-- START PROVIDED RECORDS --

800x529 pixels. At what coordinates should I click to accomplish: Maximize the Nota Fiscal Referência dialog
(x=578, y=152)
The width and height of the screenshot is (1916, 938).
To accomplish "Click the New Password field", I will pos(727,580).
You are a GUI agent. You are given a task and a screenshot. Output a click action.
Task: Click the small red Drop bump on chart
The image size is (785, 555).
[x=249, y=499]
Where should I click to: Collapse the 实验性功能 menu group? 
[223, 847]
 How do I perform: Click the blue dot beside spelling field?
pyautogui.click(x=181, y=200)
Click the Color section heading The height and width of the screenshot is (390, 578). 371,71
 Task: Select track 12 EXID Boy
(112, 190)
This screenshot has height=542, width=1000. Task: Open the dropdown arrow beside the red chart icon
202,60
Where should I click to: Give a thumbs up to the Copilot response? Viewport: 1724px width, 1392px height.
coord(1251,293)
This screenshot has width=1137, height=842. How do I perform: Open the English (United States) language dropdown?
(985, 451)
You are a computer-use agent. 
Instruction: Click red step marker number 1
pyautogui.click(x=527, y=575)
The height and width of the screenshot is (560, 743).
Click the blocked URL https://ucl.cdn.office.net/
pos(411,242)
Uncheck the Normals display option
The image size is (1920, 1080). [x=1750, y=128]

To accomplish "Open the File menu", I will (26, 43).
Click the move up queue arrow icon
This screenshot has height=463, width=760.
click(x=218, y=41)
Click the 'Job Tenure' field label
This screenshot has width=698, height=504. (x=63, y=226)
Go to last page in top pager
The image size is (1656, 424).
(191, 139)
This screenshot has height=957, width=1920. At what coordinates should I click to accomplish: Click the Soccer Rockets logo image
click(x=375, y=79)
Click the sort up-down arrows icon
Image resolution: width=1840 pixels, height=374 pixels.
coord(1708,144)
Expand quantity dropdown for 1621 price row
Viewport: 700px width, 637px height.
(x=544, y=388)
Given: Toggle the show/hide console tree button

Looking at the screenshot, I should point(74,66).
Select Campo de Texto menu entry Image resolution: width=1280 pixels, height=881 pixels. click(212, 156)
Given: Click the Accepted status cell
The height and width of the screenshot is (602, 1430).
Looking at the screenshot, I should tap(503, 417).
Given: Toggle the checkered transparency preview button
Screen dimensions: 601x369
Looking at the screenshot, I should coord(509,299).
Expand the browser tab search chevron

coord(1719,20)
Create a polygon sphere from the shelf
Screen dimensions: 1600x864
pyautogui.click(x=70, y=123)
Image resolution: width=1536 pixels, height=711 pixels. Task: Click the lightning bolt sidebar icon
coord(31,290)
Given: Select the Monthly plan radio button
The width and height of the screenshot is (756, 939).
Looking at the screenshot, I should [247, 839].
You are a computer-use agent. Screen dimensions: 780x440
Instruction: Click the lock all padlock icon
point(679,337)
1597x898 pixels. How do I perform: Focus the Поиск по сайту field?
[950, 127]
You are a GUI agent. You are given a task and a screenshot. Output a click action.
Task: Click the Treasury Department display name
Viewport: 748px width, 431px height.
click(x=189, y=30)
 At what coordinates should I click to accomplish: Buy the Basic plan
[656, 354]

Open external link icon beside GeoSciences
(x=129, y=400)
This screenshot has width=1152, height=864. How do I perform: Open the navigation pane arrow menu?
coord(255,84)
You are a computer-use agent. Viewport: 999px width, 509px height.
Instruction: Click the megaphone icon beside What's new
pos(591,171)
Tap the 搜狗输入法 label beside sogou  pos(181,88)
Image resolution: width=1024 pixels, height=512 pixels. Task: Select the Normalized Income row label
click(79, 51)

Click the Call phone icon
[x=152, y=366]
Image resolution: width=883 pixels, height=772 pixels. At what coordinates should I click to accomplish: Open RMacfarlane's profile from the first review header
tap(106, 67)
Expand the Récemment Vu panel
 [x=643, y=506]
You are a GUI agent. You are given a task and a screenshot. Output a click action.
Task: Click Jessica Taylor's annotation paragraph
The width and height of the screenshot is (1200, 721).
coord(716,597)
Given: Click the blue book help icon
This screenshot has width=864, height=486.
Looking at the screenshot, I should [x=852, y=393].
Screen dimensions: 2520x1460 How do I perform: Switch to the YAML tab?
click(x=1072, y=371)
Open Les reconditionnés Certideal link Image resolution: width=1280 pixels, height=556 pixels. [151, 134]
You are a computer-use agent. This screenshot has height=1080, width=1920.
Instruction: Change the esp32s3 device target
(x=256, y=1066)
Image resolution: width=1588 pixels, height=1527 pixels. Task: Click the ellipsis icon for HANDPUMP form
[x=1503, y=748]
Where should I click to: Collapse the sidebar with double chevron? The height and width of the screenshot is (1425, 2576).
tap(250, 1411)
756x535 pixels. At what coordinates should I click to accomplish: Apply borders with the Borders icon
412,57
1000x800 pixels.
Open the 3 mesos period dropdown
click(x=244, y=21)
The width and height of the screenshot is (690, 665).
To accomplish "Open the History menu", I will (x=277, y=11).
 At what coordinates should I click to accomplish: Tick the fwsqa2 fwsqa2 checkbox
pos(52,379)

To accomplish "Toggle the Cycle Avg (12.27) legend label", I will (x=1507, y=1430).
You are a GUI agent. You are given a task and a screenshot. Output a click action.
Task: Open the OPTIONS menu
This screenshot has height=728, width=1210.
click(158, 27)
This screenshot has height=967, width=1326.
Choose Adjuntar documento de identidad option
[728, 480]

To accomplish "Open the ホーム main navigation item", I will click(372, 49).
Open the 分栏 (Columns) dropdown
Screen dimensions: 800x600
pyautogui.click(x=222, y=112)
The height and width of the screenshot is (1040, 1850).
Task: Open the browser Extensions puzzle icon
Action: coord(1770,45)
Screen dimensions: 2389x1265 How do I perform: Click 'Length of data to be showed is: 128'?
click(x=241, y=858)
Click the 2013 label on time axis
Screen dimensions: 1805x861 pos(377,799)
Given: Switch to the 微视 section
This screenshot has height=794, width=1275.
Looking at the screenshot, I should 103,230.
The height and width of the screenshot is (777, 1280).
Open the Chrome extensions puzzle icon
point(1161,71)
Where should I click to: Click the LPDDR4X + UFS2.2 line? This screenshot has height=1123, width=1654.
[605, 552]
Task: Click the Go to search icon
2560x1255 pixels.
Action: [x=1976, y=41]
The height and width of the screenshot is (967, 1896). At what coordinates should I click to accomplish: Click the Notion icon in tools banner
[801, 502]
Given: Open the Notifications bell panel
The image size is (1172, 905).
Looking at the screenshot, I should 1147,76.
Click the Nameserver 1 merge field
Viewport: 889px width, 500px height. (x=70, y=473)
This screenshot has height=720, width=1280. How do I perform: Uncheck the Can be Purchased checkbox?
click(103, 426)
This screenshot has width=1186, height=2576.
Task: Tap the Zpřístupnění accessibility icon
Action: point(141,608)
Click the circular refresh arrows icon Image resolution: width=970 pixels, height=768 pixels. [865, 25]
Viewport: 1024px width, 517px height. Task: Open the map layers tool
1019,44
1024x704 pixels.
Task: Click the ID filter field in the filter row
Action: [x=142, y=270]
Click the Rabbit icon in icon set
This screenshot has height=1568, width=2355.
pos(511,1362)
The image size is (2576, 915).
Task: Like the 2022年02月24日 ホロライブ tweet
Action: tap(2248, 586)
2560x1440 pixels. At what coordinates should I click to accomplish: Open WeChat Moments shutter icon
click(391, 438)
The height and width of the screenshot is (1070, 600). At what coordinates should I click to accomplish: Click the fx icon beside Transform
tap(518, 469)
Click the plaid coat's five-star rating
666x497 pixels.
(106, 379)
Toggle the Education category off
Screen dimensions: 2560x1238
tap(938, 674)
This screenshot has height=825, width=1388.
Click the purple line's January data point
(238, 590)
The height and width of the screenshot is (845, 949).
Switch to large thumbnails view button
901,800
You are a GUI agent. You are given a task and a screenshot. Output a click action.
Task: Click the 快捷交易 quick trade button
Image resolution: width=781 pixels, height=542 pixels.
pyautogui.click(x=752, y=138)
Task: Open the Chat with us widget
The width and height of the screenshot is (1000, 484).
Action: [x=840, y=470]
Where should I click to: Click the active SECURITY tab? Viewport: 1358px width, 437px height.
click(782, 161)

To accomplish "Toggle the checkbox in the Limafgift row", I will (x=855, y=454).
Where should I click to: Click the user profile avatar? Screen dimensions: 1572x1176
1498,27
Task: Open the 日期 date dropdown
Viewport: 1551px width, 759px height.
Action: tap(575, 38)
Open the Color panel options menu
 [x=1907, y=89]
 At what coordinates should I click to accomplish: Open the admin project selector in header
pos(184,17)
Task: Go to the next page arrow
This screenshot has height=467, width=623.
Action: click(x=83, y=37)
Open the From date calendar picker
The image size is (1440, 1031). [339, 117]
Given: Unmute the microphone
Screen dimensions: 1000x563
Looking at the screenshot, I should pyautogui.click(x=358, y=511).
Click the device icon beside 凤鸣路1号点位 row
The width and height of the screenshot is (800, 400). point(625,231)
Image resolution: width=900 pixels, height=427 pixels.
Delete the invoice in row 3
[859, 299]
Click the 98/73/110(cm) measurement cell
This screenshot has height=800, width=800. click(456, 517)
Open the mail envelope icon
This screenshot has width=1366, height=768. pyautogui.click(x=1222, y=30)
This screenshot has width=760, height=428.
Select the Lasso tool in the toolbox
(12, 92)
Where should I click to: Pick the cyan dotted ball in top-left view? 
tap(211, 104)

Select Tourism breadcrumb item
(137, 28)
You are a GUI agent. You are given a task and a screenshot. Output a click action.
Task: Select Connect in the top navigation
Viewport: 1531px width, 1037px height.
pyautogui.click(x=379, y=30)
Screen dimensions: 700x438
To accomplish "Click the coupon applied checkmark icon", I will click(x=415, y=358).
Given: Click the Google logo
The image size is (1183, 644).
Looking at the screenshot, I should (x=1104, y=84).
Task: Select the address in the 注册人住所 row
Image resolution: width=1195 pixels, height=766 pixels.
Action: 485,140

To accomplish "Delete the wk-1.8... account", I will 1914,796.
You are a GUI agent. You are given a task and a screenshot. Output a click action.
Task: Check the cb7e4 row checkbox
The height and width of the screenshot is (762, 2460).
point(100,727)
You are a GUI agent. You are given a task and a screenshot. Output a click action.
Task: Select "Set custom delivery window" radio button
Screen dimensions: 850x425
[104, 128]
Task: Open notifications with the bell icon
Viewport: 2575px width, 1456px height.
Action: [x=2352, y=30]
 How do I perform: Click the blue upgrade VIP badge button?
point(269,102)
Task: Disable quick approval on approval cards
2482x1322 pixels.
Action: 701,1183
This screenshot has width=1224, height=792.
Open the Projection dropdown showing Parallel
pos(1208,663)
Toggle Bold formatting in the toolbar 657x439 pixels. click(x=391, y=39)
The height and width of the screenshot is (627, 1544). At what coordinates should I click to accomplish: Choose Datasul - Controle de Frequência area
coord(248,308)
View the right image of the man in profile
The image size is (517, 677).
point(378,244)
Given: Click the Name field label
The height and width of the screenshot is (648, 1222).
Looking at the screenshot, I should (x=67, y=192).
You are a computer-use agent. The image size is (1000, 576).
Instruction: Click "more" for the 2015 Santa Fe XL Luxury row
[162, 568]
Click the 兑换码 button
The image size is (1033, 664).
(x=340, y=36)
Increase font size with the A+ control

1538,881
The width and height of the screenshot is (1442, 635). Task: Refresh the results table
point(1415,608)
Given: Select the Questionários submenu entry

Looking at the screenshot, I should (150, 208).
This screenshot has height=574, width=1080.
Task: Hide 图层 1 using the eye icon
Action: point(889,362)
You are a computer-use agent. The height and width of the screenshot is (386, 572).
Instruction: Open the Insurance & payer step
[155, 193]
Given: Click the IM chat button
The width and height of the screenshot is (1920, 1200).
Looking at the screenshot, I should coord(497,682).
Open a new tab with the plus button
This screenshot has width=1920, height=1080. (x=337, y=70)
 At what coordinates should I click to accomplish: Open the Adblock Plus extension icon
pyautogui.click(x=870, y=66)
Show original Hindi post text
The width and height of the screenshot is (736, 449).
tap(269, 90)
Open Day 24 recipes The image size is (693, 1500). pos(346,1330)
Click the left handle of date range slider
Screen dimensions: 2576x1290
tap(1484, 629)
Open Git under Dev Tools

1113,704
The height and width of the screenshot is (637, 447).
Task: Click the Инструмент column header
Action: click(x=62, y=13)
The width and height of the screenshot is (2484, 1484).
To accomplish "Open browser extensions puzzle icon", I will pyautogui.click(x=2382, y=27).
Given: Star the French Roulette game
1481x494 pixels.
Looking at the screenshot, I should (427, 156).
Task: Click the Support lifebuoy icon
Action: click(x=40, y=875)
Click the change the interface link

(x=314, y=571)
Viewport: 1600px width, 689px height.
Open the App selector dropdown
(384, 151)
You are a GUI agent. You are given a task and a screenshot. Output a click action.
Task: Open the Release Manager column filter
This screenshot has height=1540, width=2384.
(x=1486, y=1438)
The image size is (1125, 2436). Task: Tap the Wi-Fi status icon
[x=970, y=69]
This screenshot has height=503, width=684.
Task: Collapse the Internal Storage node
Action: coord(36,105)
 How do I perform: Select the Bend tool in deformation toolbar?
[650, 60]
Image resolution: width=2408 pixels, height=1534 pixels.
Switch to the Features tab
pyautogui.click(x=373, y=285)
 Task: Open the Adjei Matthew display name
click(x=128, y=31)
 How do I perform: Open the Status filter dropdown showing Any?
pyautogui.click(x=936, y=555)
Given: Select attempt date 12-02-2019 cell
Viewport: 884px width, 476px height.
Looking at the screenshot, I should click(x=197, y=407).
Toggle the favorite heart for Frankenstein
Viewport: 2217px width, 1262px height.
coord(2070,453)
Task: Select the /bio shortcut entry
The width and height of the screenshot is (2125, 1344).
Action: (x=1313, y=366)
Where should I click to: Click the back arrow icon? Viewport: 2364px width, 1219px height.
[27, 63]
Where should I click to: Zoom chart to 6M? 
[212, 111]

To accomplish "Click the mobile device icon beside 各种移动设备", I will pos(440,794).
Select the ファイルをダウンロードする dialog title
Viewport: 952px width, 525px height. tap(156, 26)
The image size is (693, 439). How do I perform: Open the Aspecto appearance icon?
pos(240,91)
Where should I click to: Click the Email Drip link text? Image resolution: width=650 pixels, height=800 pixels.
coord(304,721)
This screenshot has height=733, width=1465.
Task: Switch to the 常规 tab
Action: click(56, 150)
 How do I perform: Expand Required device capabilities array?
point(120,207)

-- END PROVIDED RECORDS --

# JOB:
Reproduce the records verbatim, beginning at the line that contains "Where should I click to: Zoom chart to 6M?" and continuing through the end of the records.

# EXERCISE RESULT:
Where should I click to: Zoom chart to 6M? 
[212, 111]

To accomplish "Click the mobile device icon beside 各种移动设备", I will pos(440,794).
Select the ファイルをダウンロードする dialog title
Viewport: 952px width, 525px height. tap(156, 26)
The image size is (693, 439). How do I perform: Open the Aspecto appearance icon?
pos(240,91)
Where should I click to: Click the Email Drip link text? Image resolution: width=650 pixels, height=800 pixels.
coord(304,721)
This screenshot has height=733, width=1465.
Task: Switch to the 常规 tab
Action: click(56, 150)
 How do I perform: Expand Required device capabilities array?
point(120,207)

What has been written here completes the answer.